В итоге у нас очень мало режиссеров, чуть больше операторов. Вообще нет сценаристов, кроме Дениса Осокина, который периодически выходит «из леса». У меня есть любимые актеры в театре имени Камала, в ТЮЗе, но они снимаются в этих фильмах не потому, что им так нравится сценарий, а потому, что нет других вариантов. Они хотят творчески реализовываться, готовы работать бесплатно. Но их уже настолько затравили съемочным голодом, что они согласны идти в любой проект, хотя люди талантливы.

В итоге кинематографисту из Татарстана гораздо легче реализоваться в Якутии, в Москве, в любом ближнем зарубежье. Мне предлагали снимать фильм в Беларуси, причем на белорусскую тему, которая будет интересная белорусам. Поэтому максимум, что может быть у Татарстана в нынешних условиях, — появится техническая база со специалистами для съемок сериалов типа «Зулейхи», которая опять-таки будет обслуживать приезжих. Но это не творчество, это бизнес.

Хотя сложная все-таки тема. Потому что вроде бы, если посмотреть, все нормально — кому не нравится, те уезжают. Полная свобода, делай что хочешь.

— Так можно как-то изменить ситуацию с кино в Татарстане?

— Мне понравилась одна мысль. Ответственность за качество музыки, которую ты слушаешь, несут два человека: композитор и исполнитель. Когда читаешь книгу, ответственность несет как писатель, так и читатель за то, как будет воспринят материал. У нас то же самое. Писатели, художники формируют вкус читателя, зрителя, но и по откликам могут судить о востребованности своей работы. И потому очень закономерно, что, пока зритель не выработает своей позиции, ему будут предлагаться разные изощренные варианты. Пока кинематографисты не сформируют понимание того, что хочет зритель, пока не поймут, что сами хотят донести до него… Если бы зритель как-то сам поучаствовал в процессе — это может быть проявление интереса, каких-то комментариев («Покажите нам уже этот фильм!»)… Это как происходит на YouTube, где идет непрерывный контакт со зрителем: кто-то что-то выложил — и сразу комментарий. Либо желают продолжения, либо наоборот.

Вот этой обратной связи со зрителями у нас нет. Есть общение внутри сообщества, дескать, у нас все хорошо, столько фильмов. Но никто не хочет слышать отклика, максимум посмотрят на сборы. Для такого города, как Казань, и республики, в которой живут несколько миллионов человек, это очень смешные цифры.

ИСХОДНЫЕ ДАННЫЕ:

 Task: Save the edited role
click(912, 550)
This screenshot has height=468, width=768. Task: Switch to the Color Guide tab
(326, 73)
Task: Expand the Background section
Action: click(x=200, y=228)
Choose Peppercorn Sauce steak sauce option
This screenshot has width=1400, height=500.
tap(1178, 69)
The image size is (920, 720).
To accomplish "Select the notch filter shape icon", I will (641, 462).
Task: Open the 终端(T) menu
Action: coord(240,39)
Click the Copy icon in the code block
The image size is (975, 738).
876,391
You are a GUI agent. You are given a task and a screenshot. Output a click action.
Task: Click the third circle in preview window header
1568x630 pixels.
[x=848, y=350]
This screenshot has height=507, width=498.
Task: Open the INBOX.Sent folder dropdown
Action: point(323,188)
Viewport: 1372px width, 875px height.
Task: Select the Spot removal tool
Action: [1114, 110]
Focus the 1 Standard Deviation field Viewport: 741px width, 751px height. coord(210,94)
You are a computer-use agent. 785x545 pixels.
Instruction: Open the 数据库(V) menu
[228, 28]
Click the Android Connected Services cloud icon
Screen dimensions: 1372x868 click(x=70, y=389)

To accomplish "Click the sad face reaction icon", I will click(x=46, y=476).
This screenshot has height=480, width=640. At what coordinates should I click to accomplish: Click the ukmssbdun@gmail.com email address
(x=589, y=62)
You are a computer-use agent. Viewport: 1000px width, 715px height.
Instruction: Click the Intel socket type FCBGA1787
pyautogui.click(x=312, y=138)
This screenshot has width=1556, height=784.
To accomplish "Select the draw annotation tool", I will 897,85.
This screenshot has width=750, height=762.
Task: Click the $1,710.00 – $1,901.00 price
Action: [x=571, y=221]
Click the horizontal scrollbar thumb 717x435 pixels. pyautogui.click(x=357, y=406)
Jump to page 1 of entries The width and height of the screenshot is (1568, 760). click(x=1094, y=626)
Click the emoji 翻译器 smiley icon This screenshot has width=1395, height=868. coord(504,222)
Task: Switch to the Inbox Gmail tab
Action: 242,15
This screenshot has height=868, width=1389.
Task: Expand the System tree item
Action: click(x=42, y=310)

СПИСОК ЗАДАЧ:
1: Где, согласно тексту о кино в Татарстане, предлагали снять фильм на белорусскую тему?
2: Оформите нумерованным списком отрезок записей от строки, содержащей «will click(x=46, y=476).», до конца записей, включая обе границы. Пустые строки не включайте.
Записи никак не связаны с текстом.

ПРАВИЛЬНЫЕ ОТВЕТЫ:
1: В Беларуси.

2:
1. To accomplish "Click the sad face reaction icon", I will click(x=46, y=476).
2. This screenshot has height=480, width=640. At what coordinates should I click to accomplish: Click the ukmssbdun@gmail.com email address
3. (x=589, y=62)
4. You are a computer-use agent. Viewport: 1000px width, 715px height.
5. Instruction: Click the Intel socket type FCBGA1787
6. pyautogui.click(x=312, y=138)
7. This screenshot has width=1556, height=784.
8. To accomplish "Select the draw annotation tool", I will 897,85.
9. This screenshot has width=750, height=762.
10. Task: Click the $1,710.00 – $1,901.00 price
11. Action: [x=571, y=221]
12. Click the horizontal scrollbar thumb 717x435 pixels. pyautogui.click(x=357, y=406)
13. Jump to page 1 of entries The width and height of the screenshot is (1568, 760). click(x=1094, y=626)
14. Click the emoji 翻译器 smiley icon This screenshot has width=1395, height=868. coord(504,222)
15. Task: Switch to the Inbox Gmail tab
16. Action: 242,15
17. This screenshot has height=868, width=1389.
18. Task: Expand the System tree item
19. Action: click(x=42, y=310)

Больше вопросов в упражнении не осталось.